So what is the solution? Many people think vitamins will help their nutrient deficiencies, but according to a study done at John Hopkins University, vitamins are at best a waste of money, providing no clear benefit. At worst, they can do more harm than good, with high concentrations of isolated and fractionated vitamins E and A, as well as beta carotene, could increase the risk of death in certain individuals. Therefore, use vitamin supplements judiciously, or avoid them altogether.

This still leaves the question as to how to nourish our bodies, and therefore our brains. The solution is a diet that is high in the various micronutrients we need to keep our bodies functioning such as vitamin C, vitamin E, vitamin B6, vitamin B12, folate (or vitamin B9), zinc, and omega-3 fatty acids (EPH/DHA). The Mediterranean Dietary Pattern (MDP) which is high in fruits, vegetables, olive oil, and oily fish is now thought to reduce inflammation due to its richness in antioxidants that come from these whole foods.

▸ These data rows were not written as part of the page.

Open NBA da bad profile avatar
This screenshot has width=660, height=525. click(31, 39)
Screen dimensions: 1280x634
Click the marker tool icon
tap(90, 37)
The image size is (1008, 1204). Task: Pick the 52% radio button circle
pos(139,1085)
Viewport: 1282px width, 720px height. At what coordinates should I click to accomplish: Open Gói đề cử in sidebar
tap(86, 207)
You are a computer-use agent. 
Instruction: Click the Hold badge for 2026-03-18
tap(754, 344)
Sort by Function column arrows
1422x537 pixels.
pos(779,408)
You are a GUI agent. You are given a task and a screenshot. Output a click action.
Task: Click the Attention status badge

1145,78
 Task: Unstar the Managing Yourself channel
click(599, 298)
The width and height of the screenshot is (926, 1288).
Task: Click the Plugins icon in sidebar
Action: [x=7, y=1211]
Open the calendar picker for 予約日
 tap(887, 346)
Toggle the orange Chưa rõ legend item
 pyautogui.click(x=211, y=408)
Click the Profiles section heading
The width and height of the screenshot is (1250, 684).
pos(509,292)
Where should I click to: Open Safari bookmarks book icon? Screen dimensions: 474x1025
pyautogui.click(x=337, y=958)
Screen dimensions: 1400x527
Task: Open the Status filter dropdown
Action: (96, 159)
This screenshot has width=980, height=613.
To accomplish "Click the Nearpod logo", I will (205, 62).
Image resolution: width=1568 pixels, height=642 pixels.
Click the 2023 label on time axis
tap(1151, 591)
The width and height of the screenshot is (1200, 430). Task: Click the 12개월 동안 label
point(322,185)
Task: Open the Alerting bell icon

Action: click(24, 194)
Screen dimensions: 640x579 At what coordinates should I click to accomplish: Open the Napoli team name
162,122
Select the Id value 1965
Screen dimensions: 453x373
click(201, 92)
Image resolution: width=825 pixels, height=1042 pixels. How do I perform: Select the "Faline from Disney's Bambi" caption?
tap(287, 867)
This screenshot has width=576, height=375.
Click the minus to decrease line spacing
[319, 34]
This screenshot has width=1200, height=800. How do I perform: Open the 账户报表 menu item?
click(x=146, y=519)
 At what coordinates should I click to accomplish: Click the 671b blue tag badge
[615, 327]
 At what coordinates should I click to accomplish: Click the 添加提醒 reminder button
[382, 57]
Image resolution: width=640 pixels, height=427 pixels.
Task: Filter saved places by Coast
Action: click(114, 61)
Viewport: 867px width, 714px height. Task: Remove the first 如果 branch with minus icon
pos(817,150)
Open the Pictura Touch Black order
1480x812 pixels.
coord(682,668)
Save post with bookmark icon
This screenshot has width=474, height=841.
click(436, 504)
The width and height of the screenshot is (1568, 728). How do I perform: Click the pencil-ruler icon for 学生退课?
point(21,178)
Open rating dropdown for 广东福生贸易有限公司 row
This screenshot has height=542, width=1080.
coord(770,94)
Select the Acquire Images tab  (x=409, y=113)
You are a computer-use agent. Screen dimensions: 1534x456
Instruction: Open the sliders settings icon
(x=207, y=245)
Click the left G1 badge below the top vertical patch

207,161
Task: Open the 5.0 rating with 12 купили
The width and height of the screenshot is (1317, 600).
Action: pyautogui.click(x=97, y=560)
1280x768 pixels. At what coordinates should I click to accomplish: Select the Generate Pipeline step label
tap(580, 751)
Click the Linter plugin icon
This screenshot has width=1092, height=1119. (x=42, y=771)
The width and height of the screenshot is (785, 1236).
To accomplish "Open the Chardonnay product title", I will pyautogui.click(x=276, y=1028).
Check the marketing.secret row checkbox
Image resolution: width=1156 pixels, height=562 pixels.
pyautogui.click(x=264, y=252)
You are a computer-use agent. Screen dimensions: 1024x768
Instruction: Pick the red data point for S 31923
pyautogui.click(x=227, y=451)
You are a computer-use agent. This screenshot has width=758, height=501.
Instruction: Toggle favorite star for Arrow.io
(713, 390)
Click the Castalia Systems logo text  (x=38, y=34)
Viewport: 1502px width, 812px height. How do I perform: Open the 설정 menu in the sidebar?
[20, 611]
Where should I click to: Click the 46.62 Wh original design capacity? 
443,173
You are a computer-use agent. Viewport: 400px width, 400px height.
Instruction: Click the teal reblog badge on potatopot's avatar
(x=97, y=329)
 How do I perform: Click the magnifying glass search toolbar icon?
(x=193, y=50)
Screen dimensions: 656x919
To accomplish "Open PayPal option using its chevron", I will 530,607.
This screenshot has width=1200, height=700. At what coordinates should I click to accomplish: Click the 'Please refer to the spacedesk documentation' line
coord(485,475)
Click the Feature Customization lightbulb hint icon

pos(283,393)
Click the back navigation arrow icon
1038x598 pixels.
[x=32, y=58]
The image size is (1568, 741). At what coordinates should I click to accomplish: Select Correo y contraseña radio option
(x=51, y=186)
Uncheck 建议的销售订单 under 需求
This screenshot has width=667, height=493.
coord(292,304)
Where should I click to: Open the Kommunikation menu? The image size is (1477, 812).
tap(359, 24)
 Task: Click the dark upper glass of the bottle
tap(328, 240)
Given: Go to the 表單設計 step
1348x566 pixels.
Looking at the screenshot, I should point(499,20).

“Optimizing our nutrition is a safe and viable way to help avoid, treat, or lessen the symptoms of mental illness. Poor nutrition is a significant and modifiable risk factor for the development of mental illness,” said Julia Rucklidge, a PhD professor of clinical psychology in Christchurch, New Zealand, who has studied the treatment of ADD/ADHD and other mental health issues with micronutrients for the last 10 years.

We rely on medications, but honestly we need to stop visiting the “pharmacy” and start visiting the “farm” to decrease the prevalence of mental illness. I am not dismissing the effectiveness of medications on some severe forms of mental illness, nor advocating that you should stop treatments prescribed by your healthcare practitioner without first consulting them. They can be very effective for some people in the short term, but on a long term basis have lasting effects on our bodies. Despite our reliance on these drugs, our outcomes are no better than they were 50 years ago.

The research is clear: the well nourished brain is better able to withstand stress and recover from illness. Sixty to eighty percent of people will respond to better nutrition. Let’s get serious about the role nutrition plays not only in our physical health, but also our mental health.